I get a lot of feedback from people who find and take one of the packets. Some think that it was part of a scavenger hunt; others that it is a method a spy used to drop information. Most of them state that they were hesitant to take it since it looked so "prepared" or "carefully placed." Some, not a lot, but some tell me that it's the greatest thing they have ever found and that I am a remarkable man and should keep up the good work. Those make it all worthwhile.
One guy, named Carson, found one and got in touch with me, so I sent him to the tutorial. He wrote back that he would look for others. I wrote in FO a few weeks ago that "Carson had entered the game." Well, a couple of days later he wrote that he had found two more, and added this:

"I still have all of the other packets intact on my desk."
In the game, indeed.

Some of the trees and/or utility poles in prime locations have several keys still in place, since the removers have no square drive screw driver to remove them, so they just rip off the plastic bag. 
Well, I have decided to up the ante, as it were. I had another rubber stamp made and now, this is how the packets look.
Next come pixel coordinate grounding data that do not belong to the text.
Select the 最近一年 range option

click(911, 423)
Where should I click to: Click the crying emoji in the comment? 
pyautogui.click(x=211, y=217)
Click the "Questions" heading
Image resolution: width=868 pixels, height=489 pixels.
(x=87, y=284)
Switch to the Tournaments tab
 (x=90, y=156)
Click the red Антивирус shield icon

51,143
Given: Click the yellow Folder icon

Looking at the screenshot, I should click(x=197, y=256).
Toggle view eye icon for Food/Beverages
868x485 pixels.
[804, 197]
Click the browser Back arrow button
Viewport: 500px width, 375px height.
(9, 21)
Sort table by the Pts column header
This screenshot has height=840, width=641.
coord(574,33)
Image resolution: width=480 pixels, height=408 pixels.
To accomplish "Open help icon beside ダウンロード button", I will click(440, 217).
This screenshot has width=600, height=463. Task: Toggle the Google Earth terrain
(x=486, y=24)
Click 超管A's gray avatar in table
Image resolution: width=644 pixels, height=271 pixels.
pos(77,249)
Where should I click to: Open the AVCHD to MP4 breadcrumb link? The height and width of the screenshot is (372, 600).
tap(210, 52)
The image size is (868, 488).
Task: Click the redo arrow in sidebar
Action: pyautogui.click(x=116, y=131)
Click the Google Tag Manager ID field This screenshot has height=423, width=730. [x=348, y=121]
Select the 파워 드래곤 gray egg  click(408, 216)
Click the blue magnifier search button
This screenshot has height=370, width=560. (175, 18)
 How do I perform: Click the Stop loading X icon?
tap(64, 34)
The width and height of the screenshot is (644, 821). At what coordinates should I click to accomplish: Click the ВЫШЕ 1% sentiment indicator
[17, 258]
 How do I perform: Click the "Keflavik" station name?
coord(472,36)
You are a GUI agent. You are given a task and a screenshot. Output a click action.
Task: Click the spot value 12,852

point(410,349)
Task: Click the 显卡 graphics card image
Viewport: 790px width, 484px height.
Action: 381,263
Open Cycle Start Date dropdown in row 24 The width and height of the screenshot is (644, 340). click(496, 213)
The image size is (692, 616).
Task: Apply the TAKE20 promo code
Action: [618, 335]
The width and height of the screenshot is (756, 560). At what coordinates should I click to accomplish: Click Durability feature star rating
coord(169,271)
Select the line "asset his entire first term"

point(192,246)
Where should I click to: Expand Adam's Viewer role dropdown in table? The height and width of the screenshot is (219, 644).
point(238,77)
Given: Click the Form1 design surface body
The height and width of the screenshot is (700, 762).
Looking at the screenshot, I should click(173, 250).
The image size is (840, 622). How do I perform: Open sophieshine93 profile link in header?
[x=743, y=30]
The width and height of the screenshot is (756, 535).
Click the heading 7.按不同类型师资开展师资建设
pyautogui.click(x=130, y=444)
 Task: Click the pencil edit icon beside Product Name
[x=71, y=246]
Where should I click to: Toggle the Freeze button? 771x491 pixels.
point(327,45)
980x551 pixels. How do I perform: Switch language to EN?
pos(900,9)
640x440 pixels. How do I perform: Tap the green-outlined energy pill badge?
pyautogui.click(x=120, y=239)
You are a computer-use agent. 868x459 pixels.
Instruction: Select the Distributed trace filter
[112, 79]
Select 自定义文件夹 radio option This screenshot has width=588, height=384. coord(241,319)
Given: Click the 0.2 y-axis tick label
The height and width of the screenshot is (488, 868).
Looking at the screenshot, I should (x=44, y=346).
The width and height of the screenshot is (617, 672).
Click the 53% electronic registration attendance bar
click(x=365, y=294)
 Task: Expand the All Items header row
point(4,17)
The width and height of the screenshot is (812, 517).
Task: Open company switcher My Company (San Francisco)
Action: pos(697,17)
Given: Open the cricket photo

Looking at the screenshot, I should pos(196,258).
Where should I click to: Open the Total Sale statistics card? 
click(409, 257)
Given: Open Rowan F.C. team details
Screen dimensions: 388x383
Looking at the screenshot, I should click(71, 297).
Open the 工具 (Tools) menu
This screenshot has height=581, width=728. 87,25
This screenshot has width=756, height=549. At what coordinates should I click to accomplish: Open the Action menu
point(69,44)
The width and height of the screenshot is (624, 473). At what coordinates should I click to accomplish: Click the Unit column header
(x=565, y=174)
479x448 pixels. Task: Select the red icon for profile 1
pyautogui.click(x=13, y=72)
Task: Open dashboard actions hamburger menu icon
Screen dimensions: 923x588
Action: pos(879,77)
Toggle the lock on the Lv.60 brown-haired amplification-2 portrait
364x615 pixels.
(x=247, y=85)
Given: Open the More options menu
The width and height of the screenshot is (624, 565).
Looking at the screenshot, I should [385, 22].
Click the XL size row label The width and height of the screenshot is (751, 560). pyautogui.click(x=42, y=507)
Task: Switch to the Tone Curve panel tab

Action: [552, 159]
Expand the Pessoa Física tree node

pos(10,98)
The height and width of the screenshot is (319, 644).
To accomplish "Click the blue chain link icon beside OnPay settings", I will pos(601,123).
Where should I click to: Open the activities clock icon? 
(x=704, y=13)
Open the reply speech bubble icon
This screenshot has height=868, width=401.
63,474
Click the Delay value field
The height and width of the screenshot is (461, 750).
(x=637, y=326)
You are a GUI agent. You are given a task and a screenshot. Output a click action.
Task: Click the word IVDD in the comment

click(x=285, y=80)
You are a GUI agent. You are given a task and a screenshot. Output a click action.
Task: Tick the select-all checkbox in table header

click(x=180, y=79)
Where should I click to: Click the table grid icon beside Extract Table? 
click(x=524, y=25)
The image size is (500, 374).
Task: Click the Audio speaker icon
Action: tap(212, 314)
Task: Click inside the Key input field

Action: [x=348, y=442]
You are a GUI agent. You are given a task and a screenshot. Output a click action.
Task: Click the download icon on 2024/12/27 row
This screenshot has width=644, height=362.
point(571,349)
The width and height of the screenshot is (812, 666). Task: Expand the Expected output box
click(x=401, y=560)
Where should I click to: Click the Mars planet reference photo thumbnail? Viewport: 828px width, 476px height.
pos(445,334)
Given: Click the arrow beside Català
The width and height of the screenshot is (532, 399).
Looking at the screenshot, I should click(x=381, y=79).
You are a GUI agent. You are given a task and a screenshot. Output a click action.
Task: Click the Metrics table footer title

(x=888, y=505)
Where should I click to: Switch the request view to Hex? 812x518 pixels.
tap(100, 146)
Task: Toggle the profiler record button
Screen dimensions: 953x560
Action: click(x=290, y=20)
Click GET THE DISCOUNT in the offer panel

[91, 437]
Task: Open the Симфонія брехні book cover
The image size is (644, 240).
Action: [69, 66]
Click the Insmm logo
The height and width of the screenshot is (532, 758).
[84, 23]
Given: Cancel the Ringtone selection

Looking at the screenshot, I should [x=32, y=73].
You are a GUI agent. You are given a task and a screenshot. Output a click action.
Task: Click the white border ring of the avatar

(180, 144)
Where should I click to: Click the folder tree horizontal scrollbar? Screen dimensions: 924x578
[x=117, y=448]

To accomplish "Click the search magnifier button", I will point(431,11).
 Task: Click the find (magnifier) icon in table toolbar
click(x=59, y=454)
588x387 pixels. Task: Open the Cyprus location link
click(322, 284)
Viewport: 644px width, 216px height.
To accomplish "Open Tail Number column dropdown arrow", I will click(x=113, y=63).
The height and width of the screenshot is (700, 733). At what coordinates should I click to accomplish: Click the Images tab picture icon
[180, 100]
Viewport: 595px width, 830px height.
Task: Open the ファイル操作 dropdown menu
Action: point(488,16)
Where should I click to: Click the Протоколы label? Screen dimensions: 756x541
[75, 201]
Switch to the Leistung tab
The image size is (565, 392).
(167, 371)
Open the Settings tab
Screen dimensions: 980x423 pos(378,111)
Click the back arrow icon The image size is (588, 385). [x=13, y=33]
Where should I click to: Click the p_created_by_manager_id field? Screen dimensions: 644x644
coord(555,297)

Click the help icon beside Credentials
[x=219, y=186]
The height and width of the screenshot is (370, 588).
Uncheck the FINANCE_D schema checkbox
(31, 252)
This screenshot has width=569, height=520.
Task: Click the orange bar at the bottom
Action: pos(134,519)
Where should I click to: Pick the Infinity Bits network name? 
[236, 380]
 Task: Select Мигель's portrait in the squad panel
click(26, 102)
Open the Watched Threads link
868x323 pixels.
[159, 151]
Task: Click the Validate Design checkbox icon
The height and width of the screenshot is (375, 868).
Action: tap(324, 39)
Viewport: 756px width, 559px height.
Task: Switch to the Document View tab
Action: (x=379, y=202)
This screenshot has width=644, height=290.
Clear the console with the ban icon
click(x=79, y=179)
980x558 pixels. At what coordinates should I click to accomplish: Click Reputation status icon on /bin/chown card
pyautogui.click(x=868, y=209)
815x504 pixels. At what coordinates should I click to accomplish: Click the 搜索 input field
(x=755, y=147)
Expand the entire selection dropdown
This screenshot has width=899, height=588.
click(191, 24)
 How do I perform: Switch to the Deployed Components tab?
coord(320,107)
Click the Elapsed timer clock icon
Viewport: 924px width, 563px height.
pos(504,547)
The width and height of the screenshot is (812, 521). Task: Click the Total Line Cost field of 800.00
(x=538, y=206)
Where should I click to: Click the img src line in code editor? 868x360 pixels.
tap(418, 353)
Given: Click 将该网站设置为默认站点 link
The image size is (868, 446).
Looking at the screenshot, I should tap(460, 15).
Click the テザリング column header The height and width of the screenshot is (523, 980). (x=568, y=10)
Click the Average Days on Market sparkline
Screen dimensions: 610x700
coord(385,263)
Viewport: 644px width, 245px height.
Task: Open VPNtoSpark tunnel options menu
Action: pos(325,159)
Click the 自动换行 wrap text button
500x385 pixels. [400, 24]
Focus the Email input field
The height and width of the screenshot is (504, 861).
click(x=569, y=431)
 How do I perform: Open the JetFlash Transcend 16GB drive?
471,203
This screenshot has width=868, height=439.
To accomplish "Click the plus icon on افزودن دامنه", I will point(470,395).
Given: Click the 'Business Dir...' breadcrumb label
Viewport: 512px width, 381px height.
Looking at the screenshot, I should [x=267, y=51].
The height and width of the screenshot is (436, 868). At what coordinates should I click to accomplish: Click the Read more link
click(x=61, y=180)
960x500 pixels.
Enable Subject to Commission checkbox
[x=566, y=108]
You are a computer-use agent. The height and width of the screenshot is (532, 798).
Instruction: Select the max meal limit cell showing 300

In all packets I include a business card with Folio Olio's address, because I really like hearing how the people felt finding such an object. I have now added this to the back of all the cards:

So, I've found a contrarian who disregarded the DO NOT REMOVE stamp. Well, I like contrarians! You will fit right in with the other worldwide viewers of Folio Olio. Check the address on the back of this card and give us a try.


I am very curious to see if the DO NOT REMOVE deters people from removing a one dollar bill left out in plain sight.
And believe it or not, I have a MUCH bigger surprise planned for the future. I will let you know when they reach fruition...but trust me, I will be fucking awesome!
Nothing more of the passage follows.